Written in response to this David Deutsch presentation. Hoping it will be comprehensible enough to the friend it was written for to be responded to, and maybe a few other people too.
Deutsch says things like "theories don't have probabilities", ("there's no such thing as the probability of it") (content warning: every bayesian who watches the following two minutes will hate it)
I think it's fairly clear from this that he doesn't have solomonoff induction internalized, he doesn't know how many of his objection to bayesian metaphysics it answers. In this case, I don't think he has practiced a method of holding multiple possible theories and acting with reasonable uncertainty over all them.

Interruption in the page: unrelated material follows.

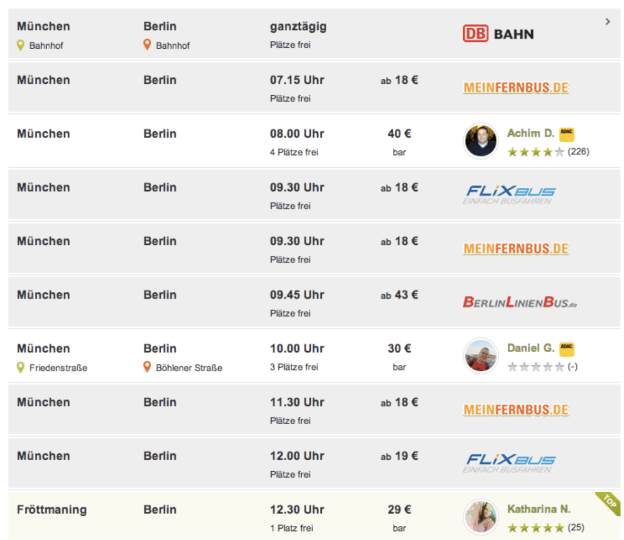
Task: Open Achim D.'s profile picture
Action: (x=481, y=141)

That probably would sound like a good thing to do to most popperians, but they often seem to have the wrong attitudes about how (collective) induction happens and might not be prepared to do it;
I am getting the sense that critrats frequently engage in a terrible Strong Opinionatedness where they let themselves wholely believe probably wrong theories in the expectation that this will add up to a productive intellectual ecosystem, I've mentioned this before, I think they attribute too much of the inductive process to blind selection and evolution, and underrecognise the major accelerants of that that we've developed, the extraordinarily sophisticated, to extend a metaphor, managed mutation, sexual reproduction, and to depart from the metaphor, conscious, judicious, uncertain but principled design, that the discursive subjects engage in, that is now primarily driving it.

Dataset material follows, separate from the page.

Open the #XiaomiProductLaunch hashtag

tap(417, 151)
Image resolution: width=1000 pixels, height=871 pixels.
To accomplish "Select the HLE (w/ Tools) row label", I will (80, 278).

He generally seems to have missed some sort of developmental window for learning bayesian metaphysics or something, the reason he thinks it doesn't work is that he visibly hasn't tied together a complete sense of the way it's supposed to. Can he please study the solomonoff inductor and think more about how priors fade away as evidence comes in, and about the inherent subjectivity a person's judgements must necessarily have as a consequence of their knowing different subsets of the evidencebase, and how there is no alternative to that. He is reaching towards a kind of objectivity about probabilities that finite beings cannot attain.

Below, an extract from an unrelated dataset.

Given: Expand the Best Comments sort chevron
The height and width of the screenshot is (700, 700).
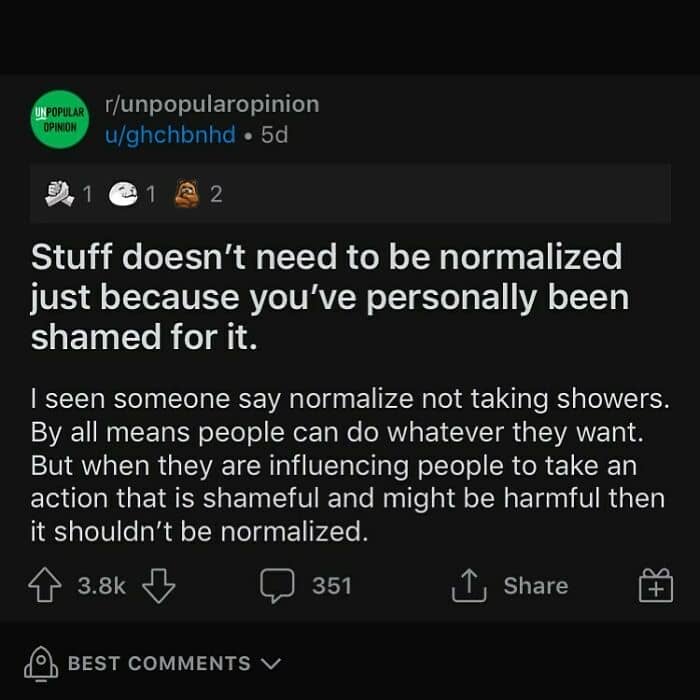Looking at the screenshot, I should click(x=271, y=663).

His discussion of the alignment problem defies essential decision theory, he thinks that values are like tools, that they can weaken their holders if they are in some sense 'incorrect'. That Right Makes Might. Essentially Landian worship of Omuhundro's Monster from a more optimistic angle, that the monster who rises at the end of a long descent into value drift will resemble a liberal society that we would want to build.
Despite this, his conclusion that a correct alignment process must have a value learning stage agrees with what the people who have internalised decision theory are generally trying to do (Stuart Russel's moral uncertainty and active value learning, MIRI's CEV process). I'm not sure who this is all for! Maybe it's just a point for his own students? Or for governments and their defense technology programmes, who may be thinking not enough, but when they do think, they would tend to prefer to think in terms of national character, and liberal progress? So, might that be why we need Deutsch? To speak of cosmopolitan, self-correcting approaches to AGI alignment in those fairly ill-suited terms, for the benefit of powers who will not see it in the terms of an engineering problem?
I would like to ask him if he maintains a distinction between values and preferences, morality and (well formed) desire. I prefer schools that don't. But I've never asked those who do whether they have a precise account of what moral values are, as a distinct entity from desires, maybe they have a good and useful account of values, where they somehow reliably serve the aggregate of our desires, that they just never explain because they think everyone knows it intuitively, or something. I don't. They seem too messy to prove correctness of.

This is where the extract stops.